[Wikimedia-l] Setting up a Wikimedia Trust (was: Endowment)

Federico Leva (Nemo) nemowiki at gmail.com
Fri Mar 15 14:14:24 UTC 2013


Creating a new thread because the other is apparently running in circles 
now.

phoebe ayers, 14/03/2013 21:38:
 > Yes. In an university context, which is what I'm most familiar with (and
 > where endowments are very common in the U.S.), there is often a specific
 > "endowment campaign" to plan for and build the endowment that is separate
 > from normal fundraising -- for instance, you might have a dedicated team
 > that would work on the endowment, solicit wealthy donors, etc.

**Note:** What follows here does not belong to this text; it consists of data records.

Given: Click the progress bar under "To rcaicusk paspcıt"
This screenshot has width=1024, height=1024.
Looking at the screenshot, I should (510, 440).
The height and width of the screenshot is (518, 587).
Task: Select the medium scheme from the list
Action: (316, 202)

Thanks for this, you reminded me that I sometimes should try to put at 
profit some 12 months spent writing the bylaws of the most important 
university of Italy (by LERU standards). :p

(Some) universities can have endowments because they are multi-centuries 
insitutions with stable stuff to do and because they're deeply rooted in 
their territory (be it a country or a region or whatever).[1] On the 
other hand, they often have to set up different structures for more 
ephemeral tasks, so they may own foundations or for-profits.[2]

The WMF has the opposite problem than a university, i.e. it's busy with 
mostly short-term goals (few years) and that's most of its budget, 
because Wikimedia projects are innovation and without that they die etc. 
etc.
So why not use the same approach, just reversed? Make a spin-off for the 
long-term purposes that are currently not covered anywhere. For once I 
did an attempt at being a bit imaginative, consider it just a thought 
experiment if you wish:
https://meta.wikimedia.org/wiki/Wikimedia_Trust

Nemo

[1] Harvard, for instance, is a special case because it aims at being 
not only the best USA university but the center for the best minds of 
the world, so "the world's university".
[2] Big donors and investors want to see some effect for their donation 
(that ideally is not selfish). For instance, if I'm a rich widow with, 
say, 50 million € to give away in my will, I may choose to donate to a 
university because it's important and all, but if it goes to the general 
budget I don't want the money to be consumed by usual operating 
expenditure (especially wages) where it would be a drop in the ocean, so 
I may set some very strict requirements... that however are very 
19th-century-sounding and end up making the money impossible to use, so 
that it will just rot on some bank account (true story).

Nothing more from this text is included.